Peace bred war. War made peace, and it left behind a surviving generation weary of its grueling growing pains, wrought with the sacrifice of too many souls to count.

Some would say every soul is changed by the touch of battle. Some, like Marco Garland, would agree with that sentiment.

He had not died, but as he watched his greatest friend be interned into the frozen Valkenheim ground, he wished he had been dead. Enduring the next five months in a three month campaign were that much more difficult without him.

He could scarcely believe it when the sun did not hide behind low northern clouds. Not low, the ground was higher. Marco did not envy God high up in cold… cold Heaven.

The sweat on his brow and on his skin and on his hands underneath the silver-tipped iron of his armors were a welcome distant friend he had begun to think were mere dreams of a life before this life. That long had his mind been muddled with frost, shivering wet body bidding morn to the only reason that seemed to exist in Valkenheim.

Men died overnight. The cold could snuff out a soul's fire if the will was not as a stone wall, impenetrable, and the spirit would be called away to wander the unending forests and eternal snow, becoming white falling memories of Mount Rust.

Marco pondered too much now.
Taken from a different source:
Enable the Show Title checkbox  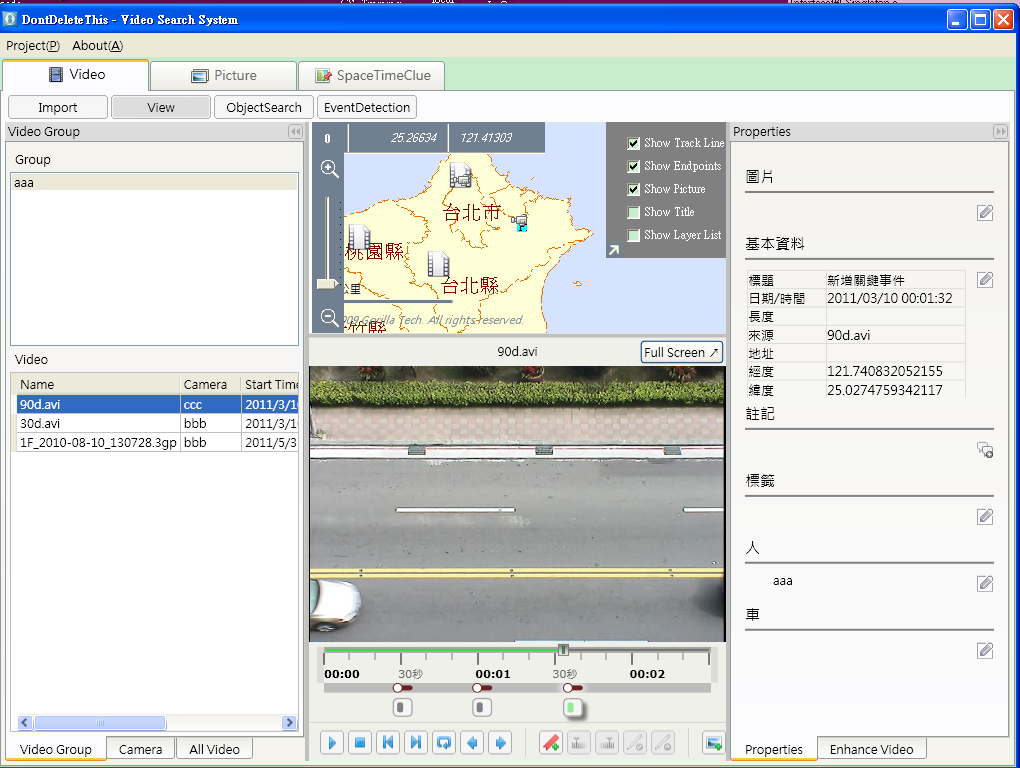(634, 212)
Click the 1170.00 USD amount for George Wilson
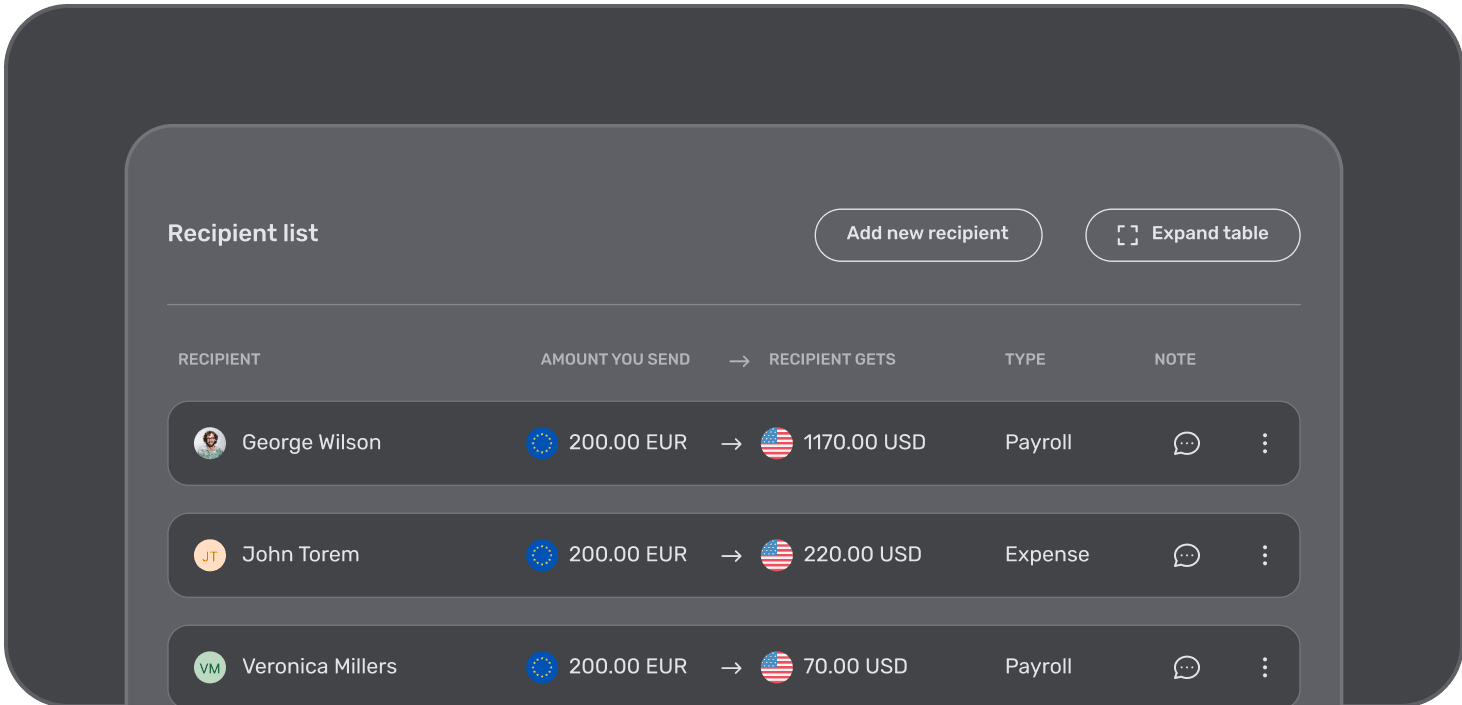Image resolution: width=1462 pixels, height=705 pixels. (865, 443)
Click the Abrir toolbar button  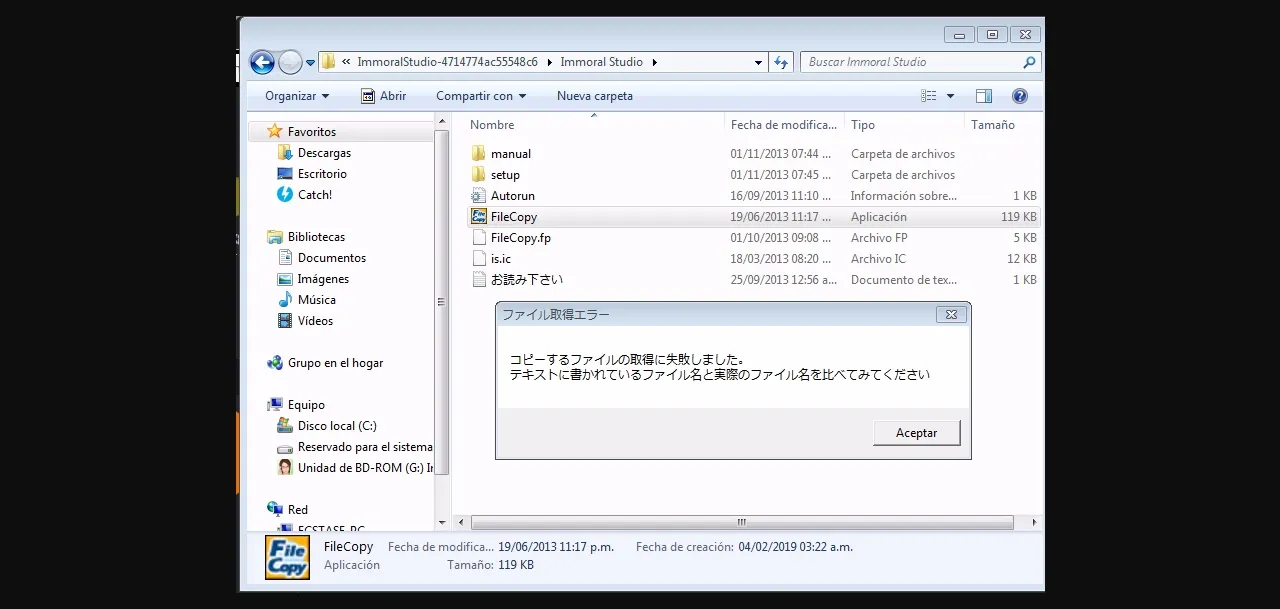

The Warden wondered if the cold had softened his resolve, or hardened it through every frigid night, when he felt his tears freeze at his temples, alone with his thoughts under the stars.

There was no sleeping the first night Marco was safe behind an Ashfeld fort's walls.

Her breathing was ragged as she rested on his lap, rolling her hips against his own in the darkness of his room, licking his ear and whispering his name with a honeyed tone.

She was resting her thighs. His lap drenched in her body's lust for him, drinking of his presence, tearing strands of much too long hair off his scalp when she felt him gnaw at the end of body at the most uncomfortable angle. The thorns to every rose, as it were.

Marizia had always known what she wanted out of life, from every facet of it.

Scars on her arms, whipped into her skin by the mentors in the Warden's Order, frustrated by her twisted flair that seeped into her sword form. She wanted to fight as she wanted.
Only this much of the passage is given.